Celebrating World Food Day 2021
Food safety plays a critical role in shaping sustainable, equitable and resilient food systems that provide access to safe and nutritious food for all. According to the United Nations Food and Agriculture Organization (FAO) and the World Bank, we know that:
- Unsafe food supplies from bacteria, parasites, viruses or chemical substances affect 10 percent of world’s population
- Ineffective harvesting, handling, storage and transit result in the loss of 14 percent of the world’s food
- Nearly 40 percent, or roughly two-fifths, of the world’s population cannot afford a healthy diet, exacerbating hunger and malnutrition
- Foodborne illness presents significant constraints to low- and middle-income countries, costing them $110 billion in lost productivity and medical expenses each year
We come together through World Food Day on October 16 to commemorate FAO’s founding. The occasion is marked by a day of collective action with events and outreach activities throughout the world, involving governments, the private sector, nongovernmental organizations and citizens, to promote healthy and safe food for all — and to reach toward a world free of hunger and malnourishment.

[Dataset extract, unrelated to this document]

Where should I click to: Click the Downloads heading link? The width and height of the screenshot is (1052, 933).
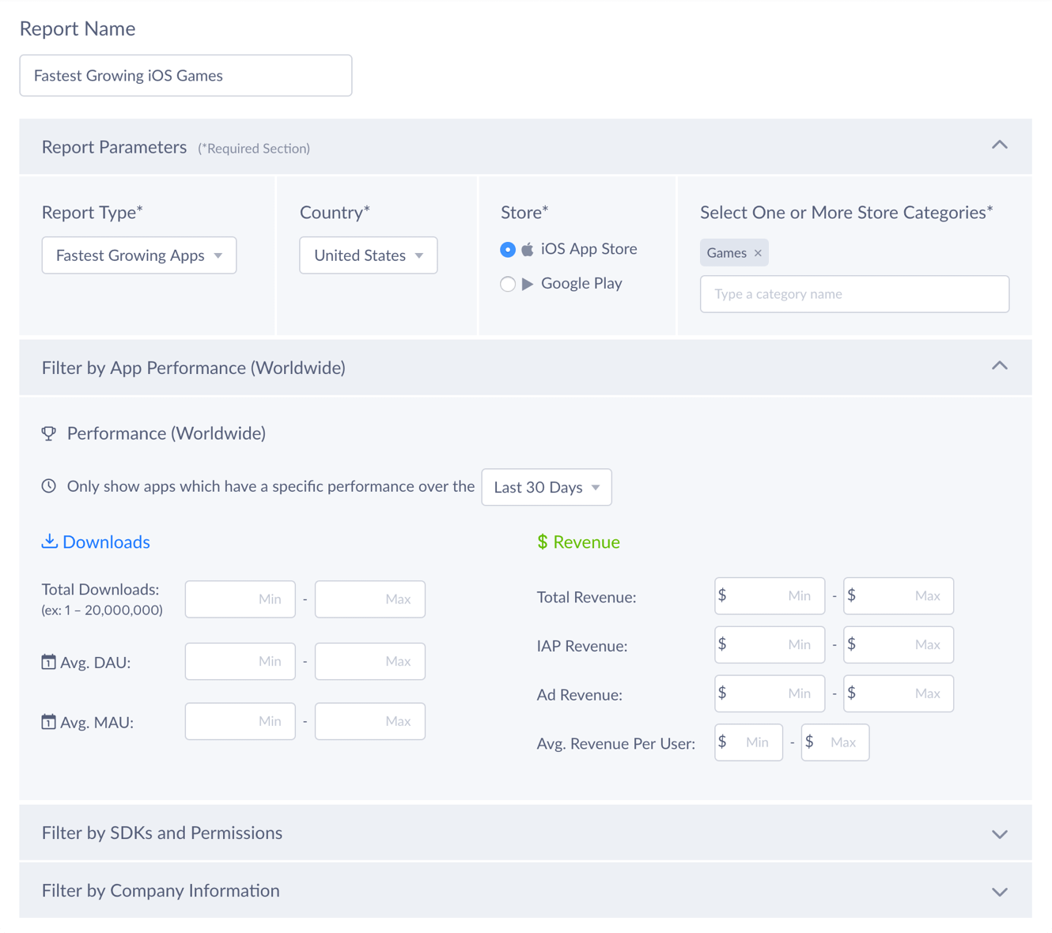[x=106, y=542]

The United States was a founding member of the FAO in 1945 and the Food Safety Network, an initiative of the U.S. Department of Agriculture, USAID and the U.S. Food and Drug Administration, strongly supports the organization’s efforts to defeat hunger. The Food Safety Network promotes strengthened rules and procedures — sanitary and phytosanitary (SPS) systems — around the world, which can in turn ensure that foods and beverages are safe to consume while protecting animals and plants from pests and diseases. The FAO, World Health Organization, World Trade Organization and others have been instrumental in bolstering the role of food safety within the sustainable development goals as highlighted by the first International Food Safety Conference in 2019.

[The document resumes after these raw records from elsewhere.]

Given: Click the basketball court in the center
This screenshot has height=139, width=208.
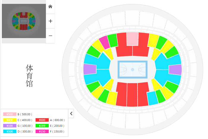Looking at the screenshot, I should [x=133, y=70].

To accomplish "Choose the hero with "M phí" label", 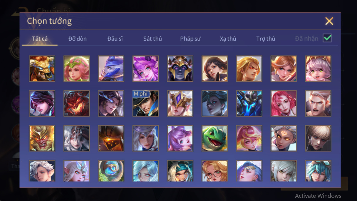I will coord(145,103).
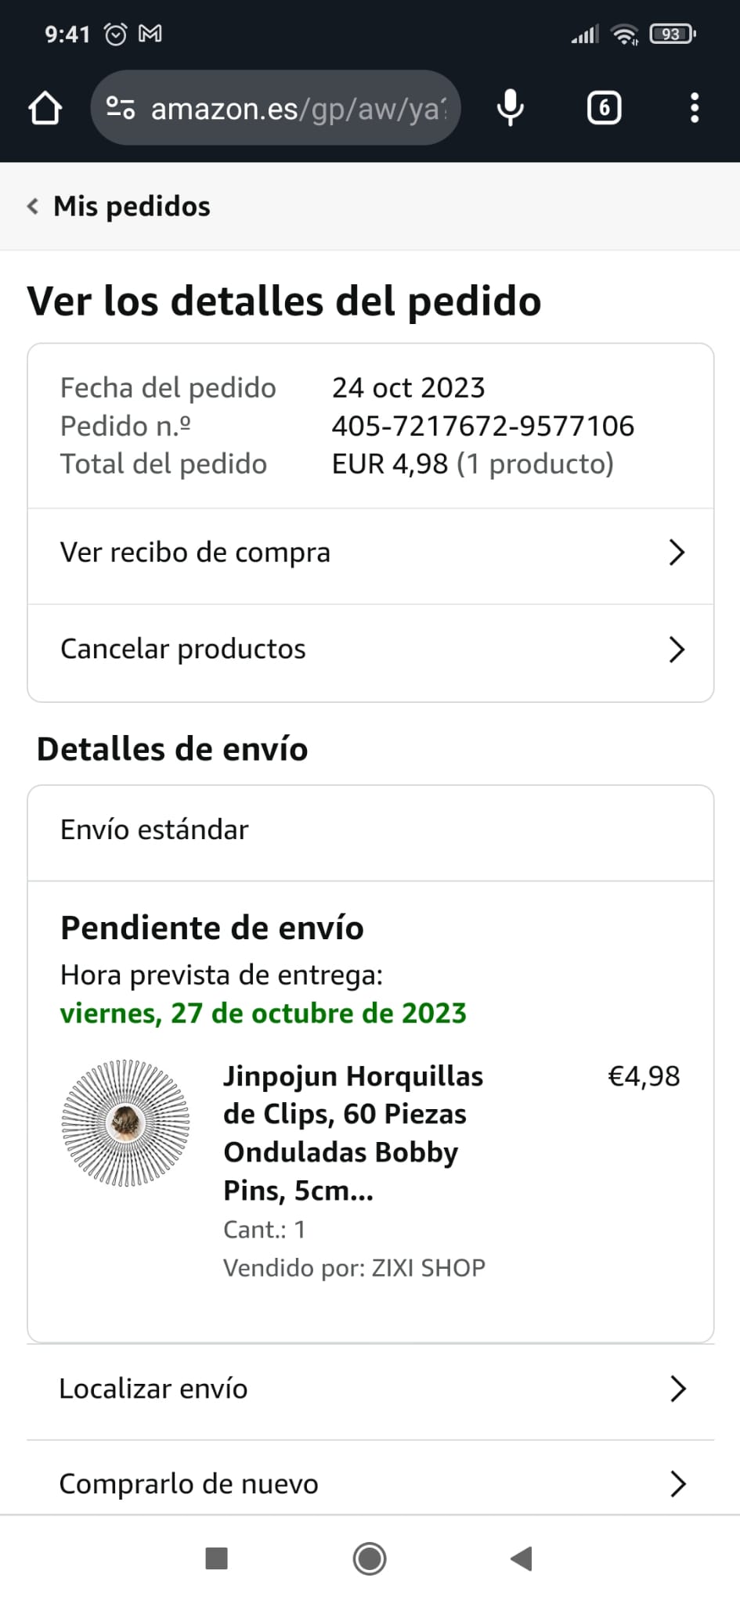Open the browser three-dot menu
The image size is (740, 1603).
[694, 108]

Like 2020, this year’s World Food Day takes place in the midst of a continuing COVID-19 pandemic. The pandemic’s effects have disrupted trade and proved detrimental to many producers and suppliers along the supply chains critical to delivering safe and affordable food to households and communities.
Within this context, this year’s World Food Day theme, “Our Actions are Our Future: Better Production, Better Nutrition, a Better Environment for a Better Life,” is apt. It’s a hopeful message that challenges us to think beyond the immediate COVID-19 crisis and look critically to how food production could be made more efficient, resilient and sustainable, how food can be made more nutritious and safe, and how all of these actions — collectively — may reduce poverty, hunger and malnutrition.

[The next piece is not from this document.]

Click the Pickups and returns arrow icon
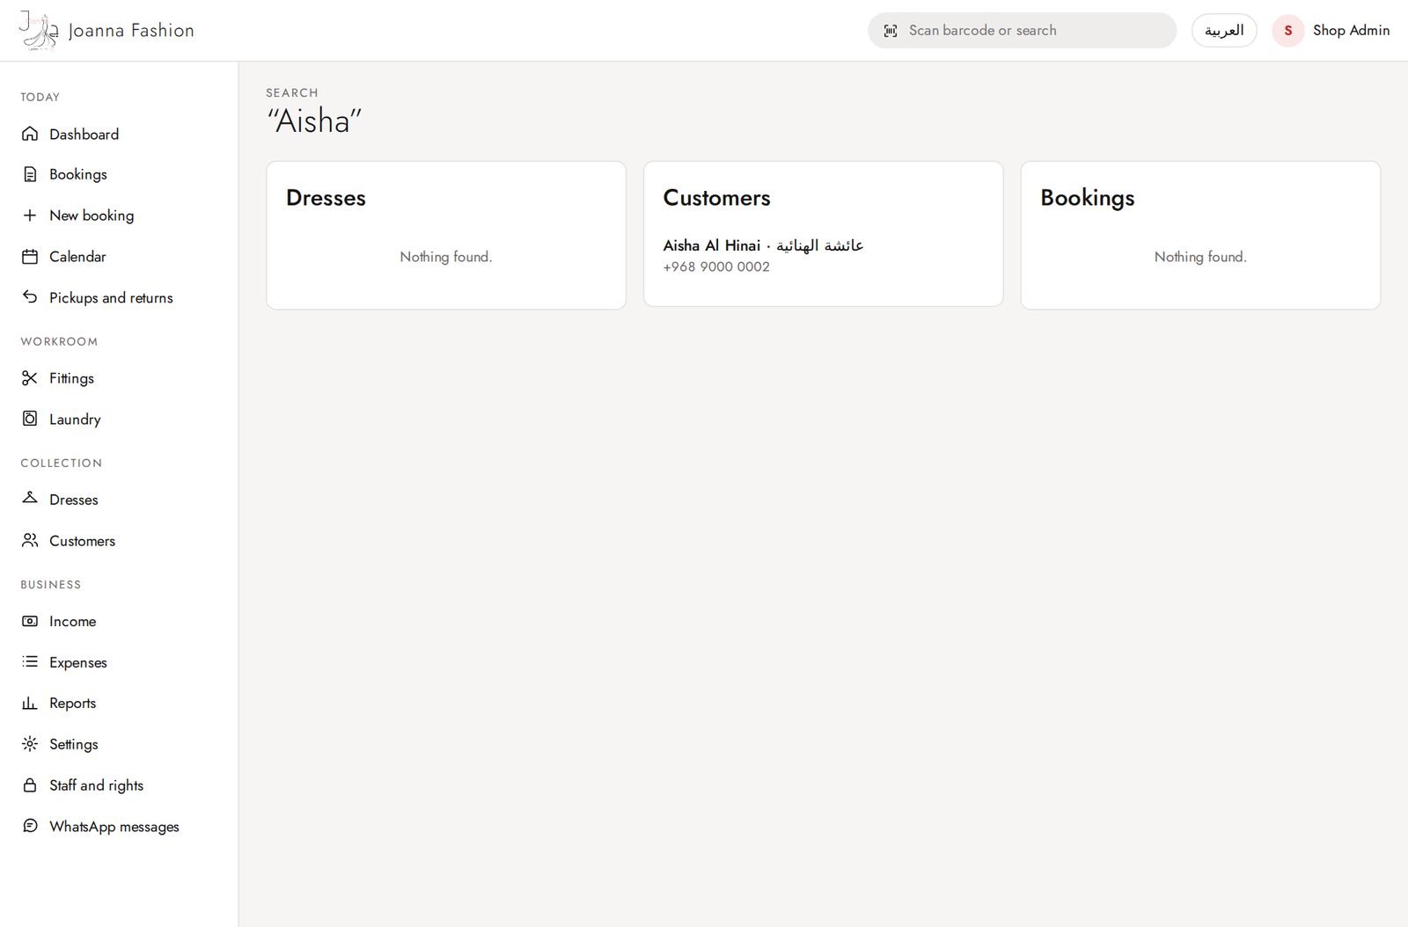Screen dimensions: 1408x927 click(30, 297)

Effective and science-based SPS systems ensure food is safe for consumption, and these systems can create a pathway to improved market access and trade for producers’ products locally, regionally and internationally. This can translate into higher farm income, improved livelihoods and ultimately, increased food security.
The Food Safety Network celebrates World Food Day 2021, the work of the FAO and encourages exploration of FSN’s free, self-paced learning modules at spscourses.com. A module on food safety explores not only the history of the U.S. food safety system, but also covers the value of a modern food safety system, the core principles of a national control system and it simulates how a fictional country might journey to modernizing its food safety system.
Together, we can reduce hunger and grow food security while also making our food systems safer, more effective, resilient and sustainable for all.